■ INSTRUCTIONS FOR THE TASK
Give back the exact lines of the material below from the one containing "Click the bug debug icon in sidebar" through the one containing "The height and width of the screenshot is (302, 175).", and no pictures.

■ GIVEN DATA
+++

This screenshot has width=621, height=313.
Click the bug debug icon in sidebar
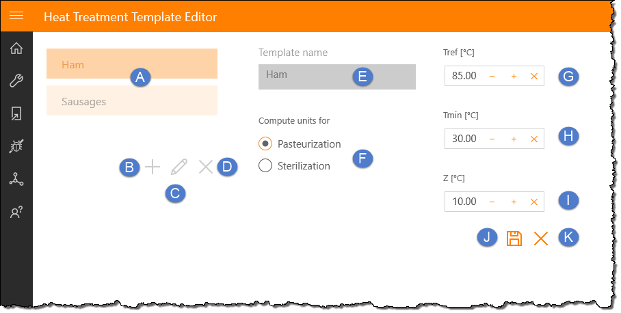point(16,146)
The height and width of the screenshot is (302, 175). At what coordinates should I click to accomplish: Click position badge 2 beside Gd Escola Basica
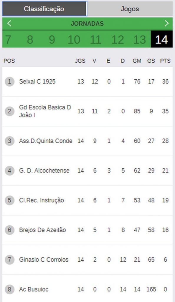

+++

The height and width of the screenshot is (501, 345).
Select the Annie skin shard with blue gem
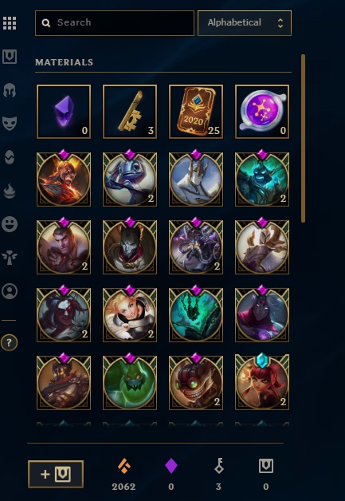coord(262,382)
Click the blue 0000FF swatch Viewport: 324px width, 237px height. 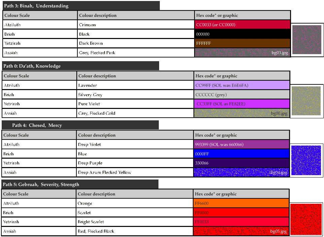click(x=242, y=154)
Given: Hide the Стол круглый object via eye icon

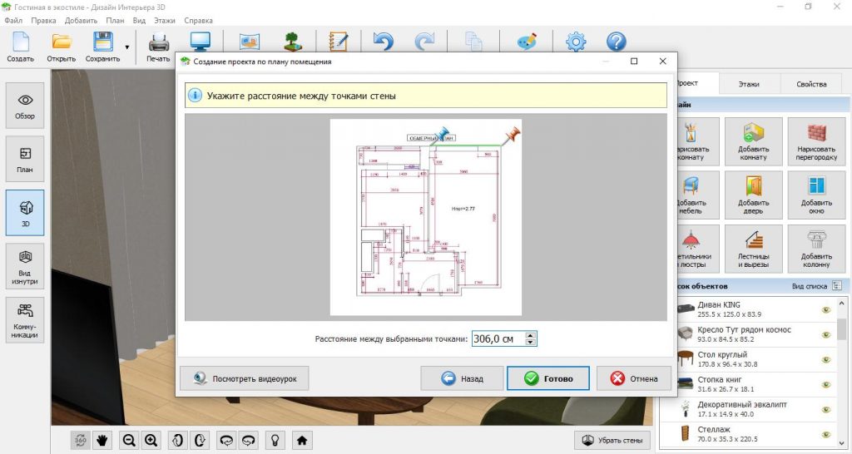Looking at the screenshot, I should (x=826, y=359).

+++

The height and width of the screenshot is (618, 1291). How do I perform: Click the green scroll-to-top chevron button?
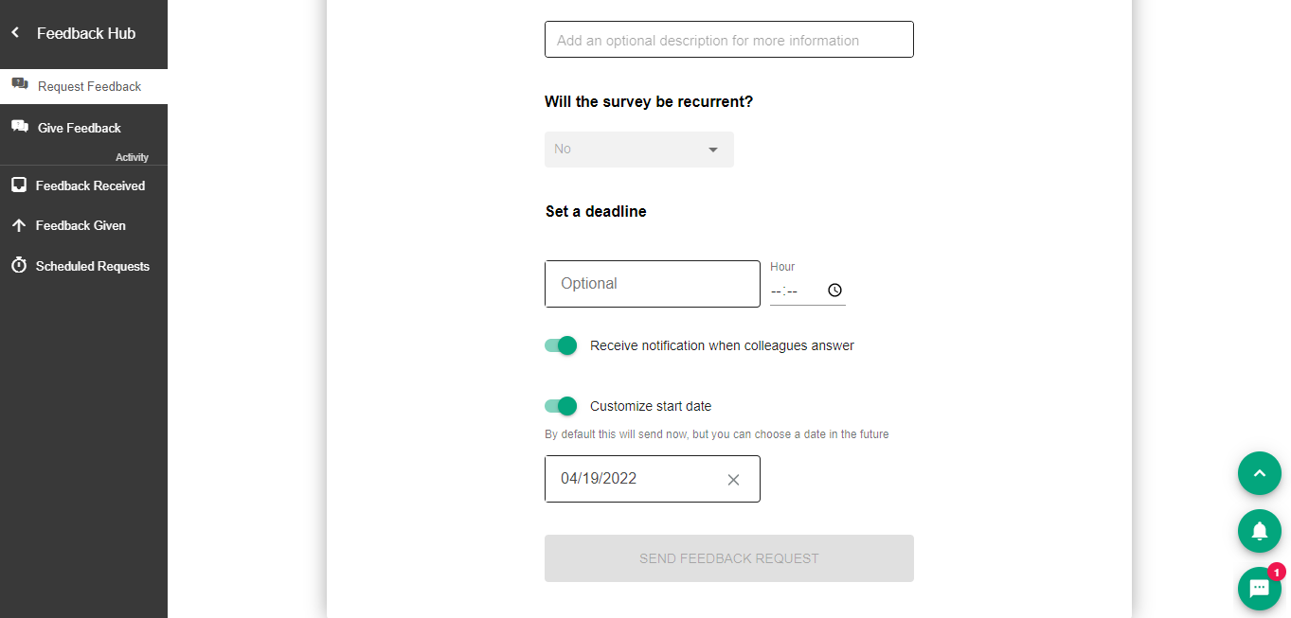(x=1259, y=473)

+++

■ TASK RESULT
Click the bug debug icon in sidebar
point(16,146)
The height and width of the screenshot is (302, 175). At what coordinates should I click to accomplish: Click position badge 2 beside Gd Escola Basica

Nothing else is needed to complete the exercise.